Downstairs the volunteers toiled on, fueled by vats of coffee. Afterward their task looked easy. Few appreciated how staggering it had been. “I was supposed to be a pro about this sort of thing, and I didn’t even know how to start,” said Nancy Tuckerman. The East Room of the White House is the largest room in the mansion. Originally known as “the Public Audience Chamber,” it is paneled in white-enameled wood and illuminated by five great windows and three gigantic chandeliers, any one of which would mash a man to pulp. The sheer dimensions of the room are defeating. To relieve its bare aspect, Andrew Jackson had spent over $9,000, a remarkable sum then, and all Jackson did was fill it up. Walton’s challenge was quite different. He had to transform this gay ballroom into a funeral hall.

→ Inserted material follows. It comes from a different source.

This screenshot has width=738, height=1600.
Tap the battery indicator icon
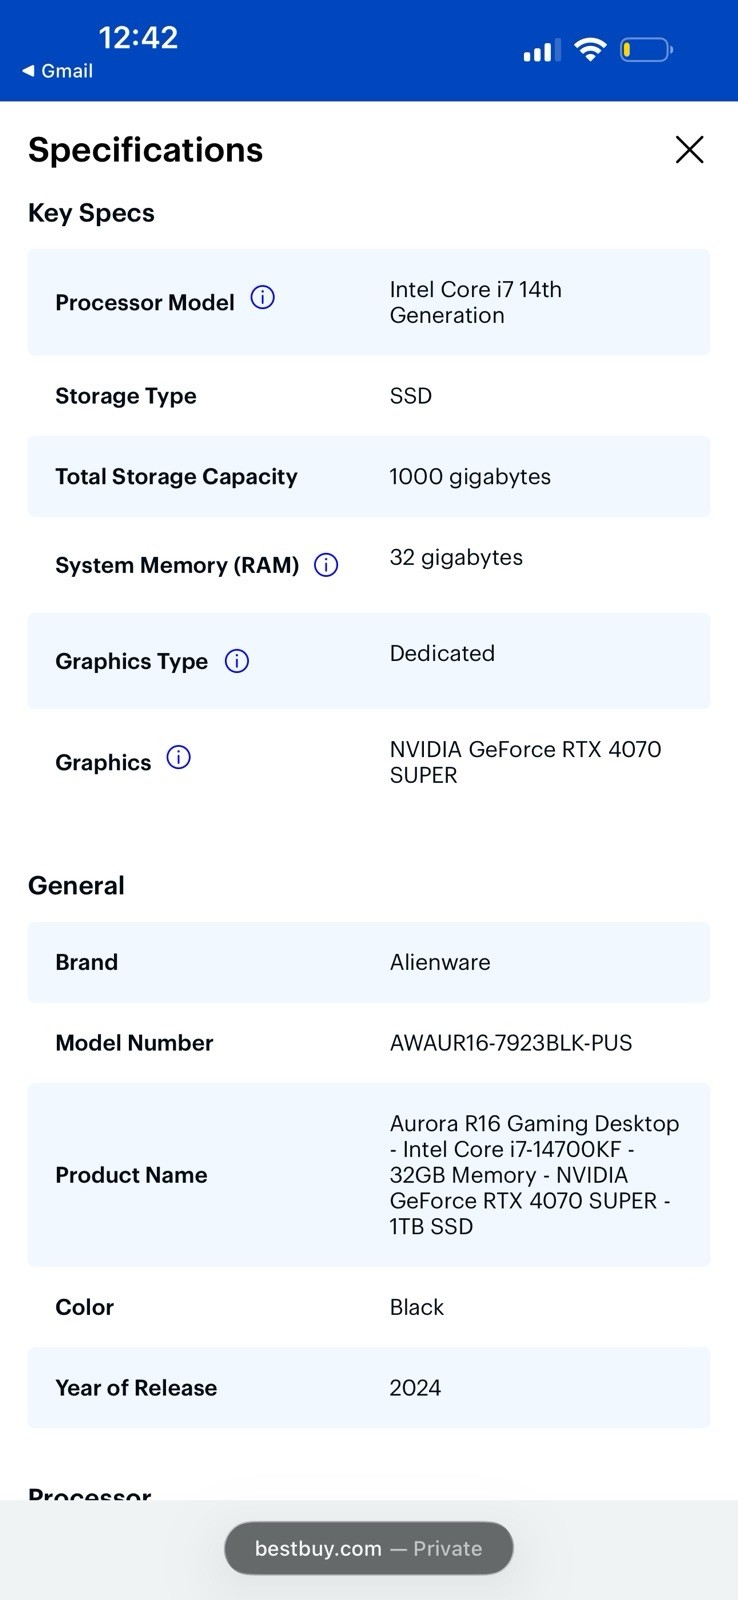[x=646, y=49]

At the outset he didn’t think it possible. He studied the Library of Congress engraving and doubted there was that much crepe in Washington. Luckily that much was unnecessary. The closer Walton examined the sketch, the more he realized that Mrs. Kennedy would recoil from such a display. It resembled a grotesque carnival of death. Everything had been overdone. If the engraver had been accurate (it was possible, of course, that he hadn’t even been in the capital), the chandeliers had been wholly enveloped in crepe, transforming them into horrid beehives. Borders of crepe would be more appropriate, provided it was available. It was; thick bolts miraculously appeared. Lawrence Arata had been storing them for chair upholstery, and when his supply was exhausted he sent out for more from a shop. Because of the uncertain deadline, the decoration proceeded in phases. Clifton’s first word from McHugh had been that the body would be brought through the Northwest Gate before eleven o’clock. Between then and McHugh’s next call Walton ignored everything except the chandeliers. After the first postponement he turned to the windows, fashioning curtains of black. As delay followed delay Walton, Shriver, and Arata dashed about brandishing cloth and hammers, carpet tacks gripped in their teeth, darkening the mantel and the door. The mansion entrance and the North Portico were to be left until last; they would do them if they had time.